▶ _问题描述 1_
能把记录里从含有“This screenshot has height=1780, width=800.”的那一行开始、一直到记录最后一行的内容逐字复述一遍吗？首尾两行都算在内，回答中不要放图片。

▶ _文本摘录_
[LeetCode] Binary Tree Preorder/Inorder/Postorder Traversal
前中后遍历 递归版
/* Recursive solution */
class Solution {
public:
vector<int> preorderTraversal(TreeNode *root) { vector<int> result;
preorderTraversal(root, result); return result;
} void preorderTraversal(TreeNode *root, vector<int>& result)
{
if(root == NULL) return;
result.push_back(root->val); preorderTraversal(root->left, result);
preorderTraversal(root->right, result);
} };
/* Recursive solution */
class Solution {
public:
vector<int> inorderTraversal(TreeNode *root) { vector<int> result;
inorderTraversal(root, result); return result;
} void inorderTraversal(TreeNode *root, vector<int>& result)
{
if(root == NULL) return; inorderTraversal(root->left, result);
result.push_back(root->val);
inorderTraversal(root->right, result);
} };
/* Recursive solution */
class Solution {
public:
vector<int> postorderTraversal(TreeNode *root) { vector<int> result;
postorderTraversal(root, result); return result;
} void postorderTraversal(TreeNode *root, vector<int>& result)
{
if(root == NULL) return; postorderTraversal(root->left, result);
result.push_back(root->val);
postorderTraversal(root->right, result);
} };
下面是迭代版本
1 preorder: 节点入栈一次, 入栈之前访问。
2 inorder:节点入栈一次,出栈之后访问。
3 postorder:节点入栈2次,第二次出战后访问。
class Solution {
public:
vector<int> preorderTraversal(TreeNode *root) {
vector<int> result;
stack<TreeNode*> stack;
TreeNode *p = root;
while( NULL != p || !stack.empty())
{
while(NULL != p)
{
result.push_back(p->val);
stack.push(p);
p = p->left;
}
if(!stack.empty())
{
p= stack.top();
stack.pop();
p=p->right;
}
}
return result;
}
};
class Solution {
public:
vector<int> inorderTraversal(TreeNode *root) {
vector<int> result;
stack<TreeNode*> stack;
TreeNode *p = root;
while( NULL != p || !stack.empty())
{
while(NULL != p)
{
stack.push(p);
p = p->left;
}
if(!stack.empty())
{
p= stack.top();
stack.pop();
result.push_back(p->val);
p=p->right;
}
}
return result;
}
};
后续, 用bStack标记是否是第一次访问,如果是第一次访问,再次入栈,否则直接访问,记得将P = NULL;
class Solution {
public:
vector<int> postorderTraversal(TreeNode *root) {
vector<int> result;
stack<TreeNode*> stack;
std::stack<bool> bStack;
TreeNode *p = root;
bool isFirst;
while( NULL != p || !stack.empty())
{
while(NULL != p)
{
stack.push(p);
bStack.push(false);
p = p->left;
}
if(!stack.empty())
{
p= stack.top();
stack.pop();
isFirst = bStack.top();
bStack.pop();
if(isFirst == )

▶ _所给记录_
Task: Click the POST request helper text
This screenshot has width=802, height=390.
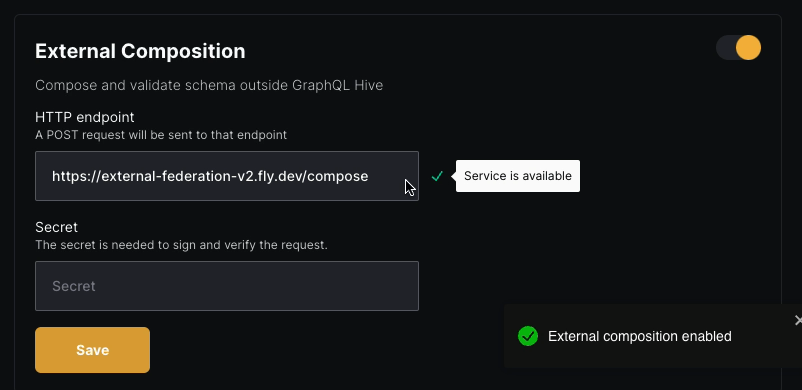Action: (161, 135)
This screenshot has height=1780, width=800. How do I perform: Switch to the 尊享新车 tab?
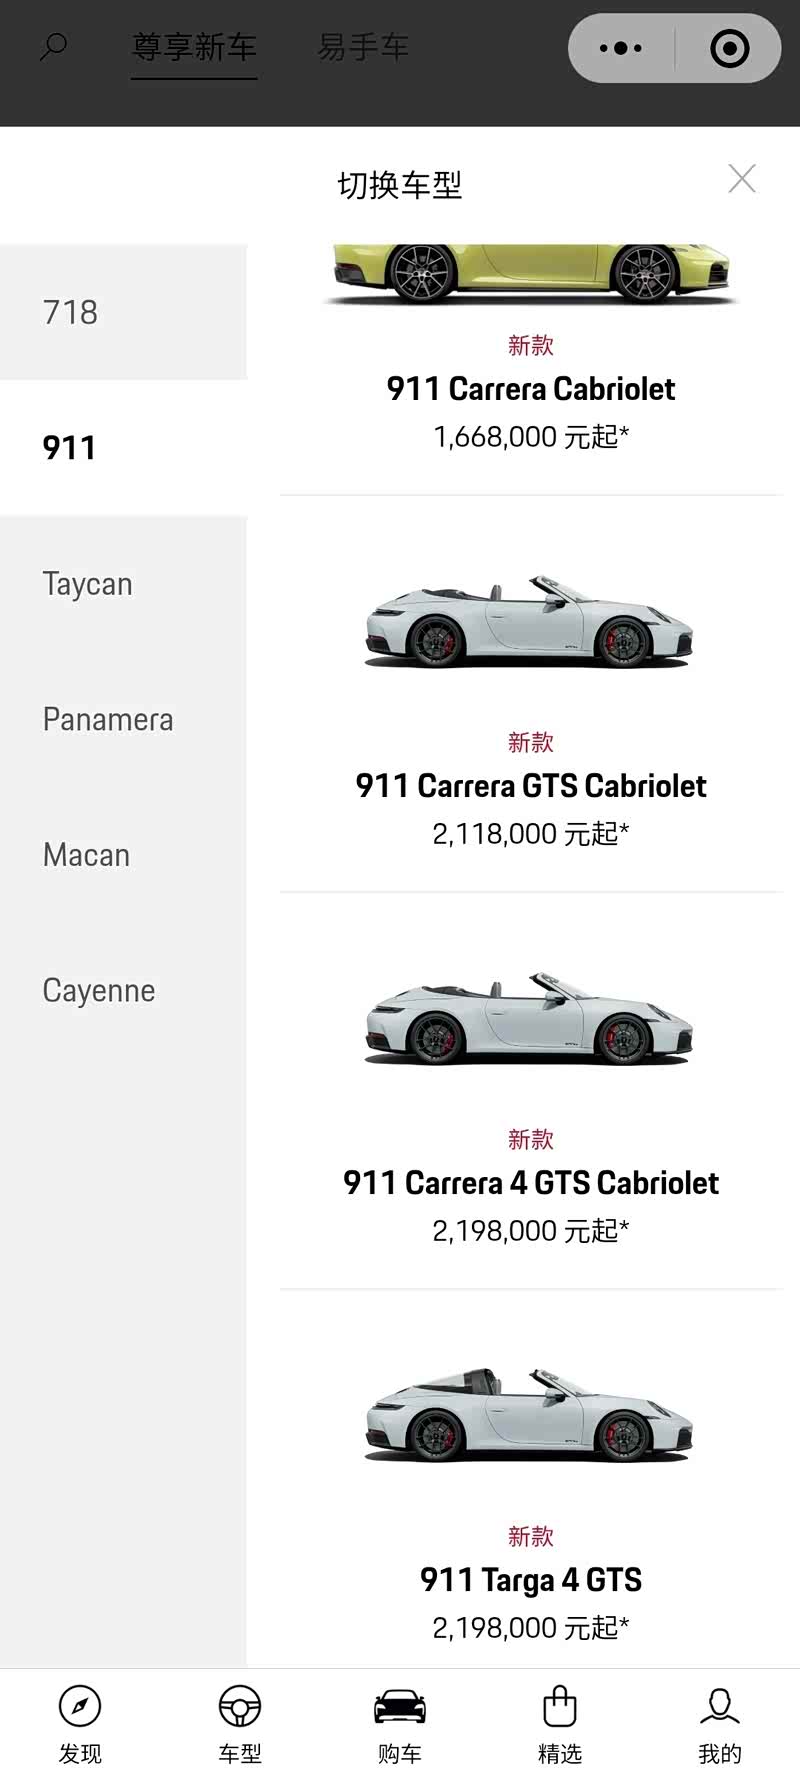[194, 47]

▶ _问题描述 2_
能否从二叉树遍历的文本里原样引出从“[LeetCode] Binary Tree”开始、一直到“preorderTraversal(TreeNode *root, vector<int>& result)”为止的那一段？

▶ _任务答案 1_
This screenshot has height=1780, width=800. How do I perform: Switch to the 尊享新车 tab?
[194, 47]

▶ _任务答案 2_
[LeetCode] Binary Tree Preorder/Inorder/Postorder Traversal
前中后遍历 递归版
/* Recursive solution */
class Solution {
public:
vector<int> preorderTraversal(TreeNode *root) { vector<int> result;
preorderTraversal(root, result); return result;
} void preorderTraversal(TreeNode *root, vector<int>& result)